***** Extracted text *****
Aggravating factors include his deliberate demeaning of his wife’s character and memory in order to distract the investigation and to cover up his own guilt. More particularly, the singular aggravating factor is, as has been stated, the persistent and protracted beating administered to his defenceless wife, coupled with his unspeakable indifference to her suffering after the beating was administered which brands this offence as one of, as I have mentioned, conspicuous brutality, callousness and cruelty.

[73]         I agree with the trial judge’s assessment and I agree that it fully justified the 15- year period of parole ineligibility he imposed.  I would therefore not interfere with the appellant’s sentence.

D.                CONCLUSION

[74]         I would dismiss the conviction appeal.  Neither the trial judge’s decision to admit statement number four, nor his charge to the jury deprived the appellant of a fair trial.

[75]         Also, I would not interfere with the 15 year period of parole ineligibility imposed by the trial judge.  This period was justified by several aggravating considerations surrounding Maria Czibulka’s death, especially the terrible injuries she suffered at her husband’s hands, and the cruelty he exhibited in inflicting those injuries on his defenceless wife.  Accordingly, although I would grant leave to appeal sentence, I would dismiss the sentence appeal.

RELEASED:  Jan. 31, 2011                                                “John Laskin J.A.”

  “JL”                                                                                      “I agree Robert J. Sharpe J.A.”

                                                                                                “I agree G.J. Epstein J.A.”
***** Records shown *****
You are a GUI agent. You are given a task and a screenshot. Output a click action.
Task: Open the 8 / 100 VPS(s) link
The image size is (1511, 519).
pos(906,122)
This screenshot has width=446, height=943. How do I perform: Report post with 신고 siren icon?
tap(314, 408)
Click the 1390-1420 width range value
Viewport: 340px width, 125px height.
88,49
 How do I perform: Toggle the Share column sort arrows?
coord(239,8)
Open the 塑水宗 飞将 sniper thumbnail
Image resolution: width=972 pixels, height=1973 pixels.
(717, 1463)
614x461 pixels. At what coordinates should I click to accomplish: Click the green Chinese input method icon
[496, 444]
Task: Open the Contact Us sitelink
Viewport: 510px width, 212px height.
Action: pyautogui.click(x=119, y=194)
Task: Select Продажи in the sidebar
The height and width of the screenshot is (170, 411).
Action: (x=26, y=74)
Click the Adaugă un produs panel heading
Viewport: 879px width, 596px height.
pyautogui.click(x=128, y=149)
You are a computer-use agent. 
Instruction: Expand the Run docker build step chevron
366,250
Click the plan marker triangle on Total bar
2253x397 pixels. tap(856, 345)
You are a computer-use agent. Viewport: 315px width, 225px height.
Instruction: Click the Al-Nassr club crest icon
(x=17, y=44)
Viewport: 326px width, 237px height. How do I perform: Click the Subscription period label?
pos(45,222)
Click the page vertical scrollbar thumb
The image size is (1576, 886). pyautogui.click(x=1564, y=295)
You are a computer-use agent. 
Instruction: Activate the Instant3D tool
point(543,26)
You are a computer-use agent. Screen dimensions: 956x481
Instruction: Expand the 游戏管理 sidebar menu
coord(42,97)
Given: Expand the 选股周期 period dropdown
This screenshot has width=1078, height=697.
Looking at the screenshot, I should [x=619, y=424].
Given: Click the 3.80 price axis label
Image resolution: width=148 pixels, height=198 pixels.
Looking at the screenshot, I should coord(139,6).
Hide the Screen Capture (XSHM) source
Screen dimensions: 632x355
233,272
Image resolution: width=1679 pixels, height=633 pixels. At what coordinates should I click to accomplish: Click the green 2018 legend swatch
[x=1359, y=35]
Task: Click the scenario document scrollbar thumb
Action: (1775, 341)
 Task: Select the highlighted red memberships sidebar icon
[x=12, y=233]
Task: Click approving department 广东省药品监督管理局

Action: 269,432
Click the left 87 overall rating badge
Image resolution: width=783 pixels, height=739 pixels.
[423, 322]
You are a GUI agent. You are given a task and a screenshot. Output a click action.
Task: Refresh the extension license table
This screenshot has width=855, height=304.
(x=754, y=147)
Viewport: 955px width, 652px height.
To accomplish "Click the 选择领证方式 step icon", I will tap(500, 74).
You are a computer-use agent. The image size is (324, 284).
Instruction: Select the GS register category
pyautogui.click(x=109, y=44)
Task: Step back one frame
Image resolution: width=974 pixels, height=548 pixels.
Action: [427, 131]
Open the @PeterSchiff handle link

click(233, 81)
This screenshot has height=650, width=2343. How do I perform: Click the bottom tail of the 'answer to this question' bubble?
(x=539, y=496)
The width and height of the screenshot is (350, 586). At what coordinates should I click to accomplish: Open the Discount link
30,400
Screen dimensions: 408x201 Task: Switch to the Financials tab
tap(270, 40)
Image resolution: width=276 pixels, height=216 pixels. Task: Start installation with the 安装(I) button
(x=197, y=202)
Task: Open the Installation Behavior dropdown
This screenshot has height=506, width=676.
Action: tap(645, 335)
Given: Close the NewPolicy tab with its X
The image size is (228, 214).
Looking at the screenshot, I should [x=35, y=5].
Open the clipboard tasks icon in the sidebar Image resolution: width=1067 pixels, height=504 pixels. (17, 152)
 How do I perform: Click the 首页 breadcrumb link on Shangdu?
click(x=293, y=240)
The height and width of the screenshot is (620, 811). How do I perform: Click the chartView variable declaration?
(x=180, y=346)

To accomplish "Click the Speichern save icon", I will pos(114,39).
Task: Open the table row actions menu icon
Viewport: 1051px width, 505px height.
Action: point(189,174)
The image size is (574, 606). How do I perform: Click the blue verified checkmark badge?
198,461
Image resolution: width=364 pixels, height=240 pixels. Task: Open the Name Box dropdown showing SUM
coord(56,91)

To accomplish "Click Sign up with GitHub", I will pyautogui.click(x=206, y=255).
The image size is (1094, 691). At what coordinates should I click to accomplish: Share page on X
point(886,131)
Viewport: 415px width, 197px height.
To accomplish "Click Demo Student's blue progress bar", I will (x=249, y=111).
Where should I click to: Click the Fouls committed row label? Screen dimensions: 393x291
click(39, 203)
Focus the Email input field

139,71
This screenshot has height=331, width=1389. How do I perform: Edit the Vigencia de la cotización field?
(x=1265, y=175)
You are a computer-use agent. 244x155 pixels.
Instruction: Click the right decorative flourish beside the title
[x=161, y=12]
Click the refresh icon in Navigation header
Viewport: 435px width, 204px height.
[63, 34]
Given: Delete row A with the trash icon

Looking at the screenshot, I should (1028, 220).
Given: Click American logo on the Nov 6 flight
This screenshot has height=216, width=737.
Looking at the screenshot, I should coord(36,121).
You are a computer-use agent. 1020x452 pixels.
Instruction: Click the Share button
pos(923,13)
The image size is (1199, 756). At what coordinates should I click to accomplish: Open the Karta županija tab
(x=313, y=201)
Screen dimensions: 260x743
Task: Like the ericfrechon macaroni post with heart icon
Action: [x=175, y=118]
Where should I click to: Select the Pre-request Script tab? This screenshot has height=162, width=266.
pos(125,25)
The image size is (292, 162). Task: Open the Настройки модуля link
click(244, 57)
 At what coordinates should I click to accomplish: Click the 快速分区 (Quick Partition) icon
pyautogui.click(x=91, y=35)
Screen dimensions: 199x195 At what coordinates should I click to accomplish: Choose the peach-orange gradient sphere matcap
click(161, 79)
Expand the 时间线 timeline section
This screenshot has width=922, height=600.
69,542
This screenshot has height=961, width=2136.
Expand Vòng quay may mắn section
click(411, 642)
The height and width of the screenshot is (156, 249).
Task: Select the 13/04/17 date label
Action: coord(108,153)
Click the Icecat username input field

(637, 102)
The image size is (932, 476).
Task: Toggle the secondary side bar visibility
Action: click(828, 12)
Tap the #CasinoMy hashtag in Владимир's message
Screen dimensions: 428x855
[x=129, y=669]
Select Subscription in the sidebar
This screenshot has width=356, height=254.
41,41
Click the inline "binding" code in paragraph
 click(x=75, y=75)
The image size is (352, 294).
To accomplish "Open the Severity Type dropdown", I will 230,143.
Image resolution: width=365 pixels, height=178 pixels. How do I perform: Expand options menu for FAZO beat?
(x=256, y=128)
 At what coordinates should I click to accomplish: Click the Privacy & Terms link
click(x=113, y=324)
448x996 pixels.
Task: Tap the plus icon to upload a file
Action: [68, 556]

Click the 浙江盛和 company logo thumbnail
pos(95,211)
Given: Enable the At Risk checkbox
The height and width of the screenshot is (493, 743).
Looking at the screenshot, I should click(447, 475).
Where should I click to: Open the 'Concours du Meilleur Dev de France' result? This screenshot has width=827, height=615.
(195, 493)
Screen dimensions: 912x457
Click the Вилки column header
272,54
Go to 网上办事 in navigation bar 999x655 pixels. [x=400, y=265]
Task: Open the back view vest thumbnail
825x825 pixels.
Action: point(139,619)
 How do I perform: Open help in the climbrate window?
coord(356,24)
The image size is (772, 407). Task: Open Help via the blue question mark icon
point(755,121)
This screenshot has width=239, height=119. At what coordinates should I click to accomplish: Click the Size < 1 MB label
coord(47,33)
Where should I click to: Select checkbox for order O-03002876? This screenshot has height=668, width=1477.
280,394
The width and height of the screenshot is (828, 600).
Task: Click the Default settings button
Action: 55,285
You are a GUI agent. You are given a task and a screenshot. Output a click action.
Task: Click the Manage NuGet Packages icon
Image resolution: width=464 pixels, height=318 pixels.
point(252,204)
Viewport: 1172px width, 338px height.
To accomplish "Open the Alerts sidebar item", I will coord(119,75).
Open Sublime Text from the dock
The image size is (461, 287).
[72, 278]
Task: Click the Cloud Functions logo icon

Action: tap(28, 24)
*****
_Required action 1_: Duplicate the passage of the appeal decision starting with "[74]         I would" and going on through "the sentence appeal.".
_Required action 2_: In the appeal decision, what period of parole ineligibility did the trial judge impose?
The listing comes from a different source than the appeal decision.

_Answer 1_:
[74]         I would dismiss the conviction appeal.  Neither the trial judge’s decision to admit statement number four, nor his charge to the jury deprived the appellant of a fair trial.

[75]         Also, I would not interfere with the 15 year period of parole ineligibility imposed by the trial judge.  This period was justified by several aggravating considerations surrounding Maria Czibulka’s death, especially the terrible injuries she suffered at her husband’s hands, and the cruelty he exhibited in inflicting those injuries on his defenceless wife.  Accordingly, although I would grant leave to appeal sentence, I would dismiss the sentence appeal.

_Answer 2_: 15 years